Das Jahr 2019 stellt für die italienische Herstellerindustrie von Werkzeugmaschinen, Robotern und Automationssystemen das Ende des im Jahr 2014 begonnenen positiven Trends dar. Der verzeichnete Rückgang ist jedoch entschieden moderat und beweist, dass die Werte der wichtigsten Wirtschaftsindikatoren auf ein normales Niveau zurückgehen, nach dem auch durch die Maßnahmen von Industrie/Unternehmen 4.0 gestützten Erfolg. Die Abschwächung setzt sich auch 2020 fort.

von | 04.11.20

Das ist kurz gefasst was Massimo Carboniero, Präsident von UCIMU-SISTEMI PER PRODURRE (Verband der italienischen Hersteller von Werkzeugmaschinen, Robotern und Automationssystemen, kurz UCIMU) im Laufe der üblichen Pressekonferenz zum Jahresende umrissen hat.
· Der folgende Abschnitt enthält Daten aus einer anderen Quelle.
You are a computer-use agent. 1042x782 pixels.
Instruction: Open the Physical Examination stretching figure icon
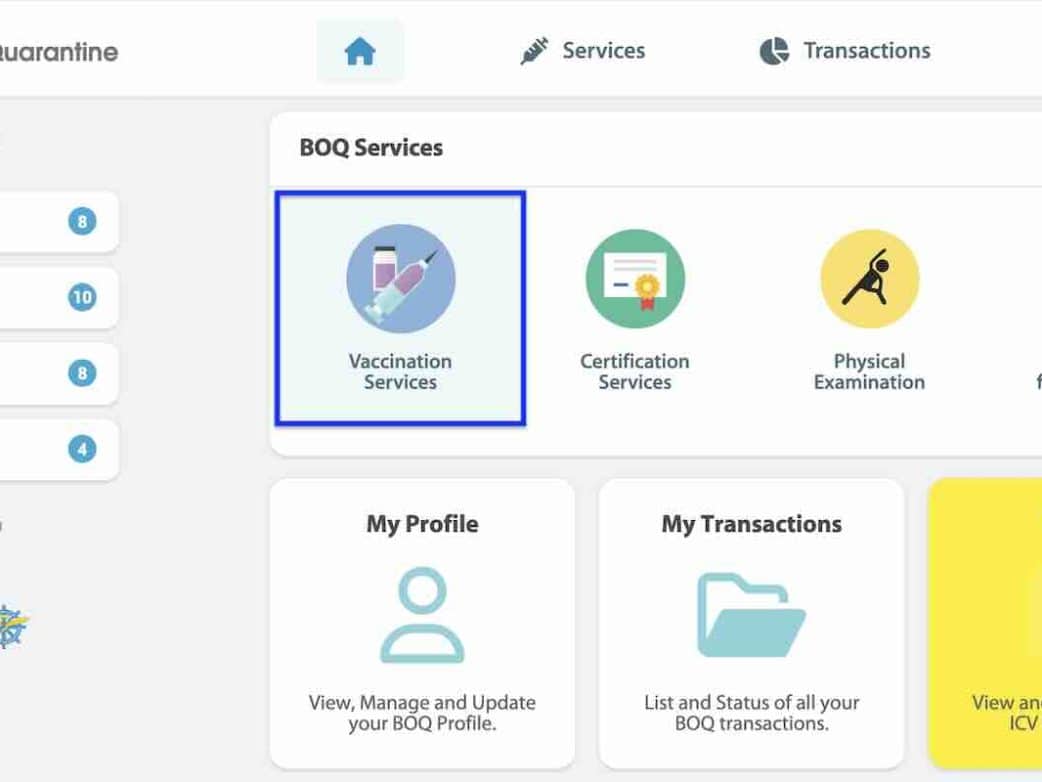pyautogui.click(x=870, y=278)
Wie aus den vom Centro Studi & Cultura di Impresa di UCIMU-SISTEMI PER PRODURRE erarbeiteten Vorabschlussdaten hervorgeht, ist die Produktion im Jahr 2019 auf 6,440 Millionen Euro gesunken und verzeichnete somit einen Rückgang gegenüber dem Vorjahr von 4,9 %.
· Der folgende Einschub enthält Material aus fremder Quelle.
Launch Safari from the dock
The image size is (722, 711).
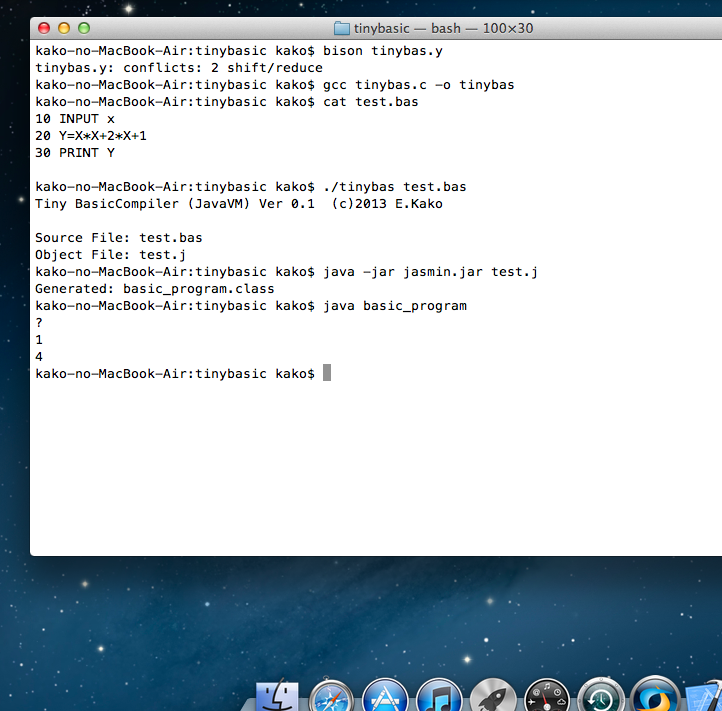click(332, 697)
Das Ergebnis wurde sowohl durch die Rückläufigkeit von Lieferungen der italienischen Hersteller auf dem Inlandsmarkt, um 8,1 % auf 2,860 Millionen Euro gesunken, als auch durch den negativen Verlauf des Exportes, um 2,3 % auf 3,580 Millionen gesunken, bestimmt. Laut der von UCIMU erarbeiteten ISTAT-Daten bezüglich der ersten acht Monate des Jahres (letzte verfügbare Erhebung) waren die wichtigsten Absatzländer Italiens:

  1. USA, 257 Millionen Euro (+15,1%)
  2. Deutschland, 236 Millionen Euro (-4%)
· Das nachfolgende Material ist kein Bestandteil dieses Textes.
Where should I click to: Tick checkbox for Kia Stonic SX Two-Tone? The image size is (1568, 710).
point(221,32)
  3. China, 205 Millionen Euro (-13,4%)
  4. Frankreich 158 Millionen Euro (+17,6%)
  5. Polen 120 Millionen Euro (-16,2%)

Auf dem Inlandsmarkt ging im Jahr 2019 der Verbrauch an Werkzeugmaschinen, Robotern und Automationssystemen um 7,2 % auf 4,790 Millionen Euro zurück. Leicht angestiegen das Verhältnis Export/Produktion, von 54,1 % im Jahr 2018 auf 55,6 % im Jahr 2019. Im Jahr 2020 dürfte die italienische Fachindustrie eine weitere Verlangsamung verzeichnen, wobei sich die Werte jedoch auf hohem Niveau halten, gleich denen des Jahres 2017. Die Produktion wird auf 5,900 Millionen (-8,4 %) sinken, belastet durch das Ergebnis des Exportes, der sich mit einem erwarteten Rückgang von 5,3 % auf 3,390 Millionen Euro einpendeln wird.
Der Verbrauch, d. h. die Nachfrage seitens der italienischen Nutzer wird bei 4,305 Millionen Euro (-10,1 %) stehen bleiben. Die partielle Einschränkung des Inlandsmarktes wird sich sowohl auf die Lieferungen der italienischen Hersteller – mit einem Rückgang auf 2,510 Millionen Euro (-12,2 %) – als auch auf den Export auswirken, der sich bei 1,795 Millionen Euro (-7 %) einpendeln wird. Das Verhältnis Export/Produktion wird um 2 % auf 57,5 % ansteigen.